◆ **THE DATA**
Content starts

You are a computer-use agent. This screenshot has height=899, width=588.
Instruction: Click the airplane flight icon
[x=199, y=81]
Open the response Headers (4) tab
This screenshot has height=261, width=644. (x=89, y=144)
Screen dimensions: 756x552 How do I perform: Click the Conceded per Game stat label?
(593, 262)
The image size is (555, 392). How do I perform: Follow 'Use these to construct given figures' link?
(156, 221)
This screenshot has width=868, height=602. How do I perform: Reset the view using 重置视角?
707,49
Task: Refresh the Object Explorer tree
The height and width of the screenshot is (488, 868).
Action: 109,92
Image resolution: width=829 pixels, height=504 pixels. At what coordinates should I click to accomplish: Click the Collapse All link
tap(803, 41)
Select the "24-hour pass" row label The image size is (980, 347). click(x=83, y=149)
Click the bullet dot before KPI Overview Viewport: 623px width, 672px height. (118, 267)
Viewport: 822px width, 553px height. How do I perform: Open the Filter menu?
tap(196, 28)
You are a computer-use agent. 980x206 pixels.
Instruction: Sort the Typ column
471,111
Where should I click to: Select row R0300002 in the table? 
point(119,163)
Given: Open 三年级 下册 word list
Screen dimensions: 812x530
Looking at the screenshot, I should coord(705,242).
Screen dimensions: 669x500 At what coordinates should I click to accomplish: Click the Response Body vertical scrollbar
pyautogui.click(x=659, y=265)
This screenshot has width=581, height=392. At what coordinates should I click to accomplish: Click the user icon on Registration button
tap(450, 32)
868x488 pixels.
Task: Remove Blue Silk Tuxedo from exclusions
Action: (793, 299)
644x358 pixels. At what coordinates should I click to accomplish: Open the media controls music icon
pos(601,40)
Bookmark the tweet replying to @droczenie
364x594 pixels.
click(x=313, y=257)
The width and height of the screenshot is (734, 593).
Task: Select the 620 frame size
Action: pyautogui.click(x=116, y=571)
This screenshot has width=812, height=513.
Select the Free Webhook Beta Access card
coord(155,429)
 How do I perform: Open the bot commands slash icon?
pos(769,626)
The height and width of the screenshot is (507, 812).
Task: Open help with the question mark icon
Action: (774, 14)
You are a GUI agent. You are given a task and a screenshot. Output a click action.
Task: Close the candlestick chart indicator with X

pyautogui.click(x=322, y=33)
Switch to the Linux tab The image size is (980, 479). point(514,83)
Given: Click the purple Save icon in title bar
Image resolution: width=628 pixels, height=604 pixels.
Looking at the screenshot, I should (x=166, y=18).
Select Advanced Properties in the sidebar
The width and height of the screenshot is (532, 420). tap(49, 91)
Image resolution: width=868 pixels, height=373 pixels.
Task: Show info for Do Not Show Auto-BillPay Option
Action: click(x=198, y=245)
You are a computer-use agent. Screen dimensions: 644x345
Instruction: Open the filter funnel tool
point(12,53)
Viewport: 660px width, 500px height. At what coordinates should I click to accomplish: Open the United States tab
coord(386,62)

Content ends

◆ **ACTIVITY**
Copy out all lines of the material above in which "agent" occurs.

◆ **RESPONSE**
You are a computer-use agent. This screenshot has height=899, width=588.
You are a computer-use agent. 980x206 pixels.
You are a GUI agent. You are given a task and a screenshot. Output a click action.
You are a computer-use agent. Screen dimensions: 644x345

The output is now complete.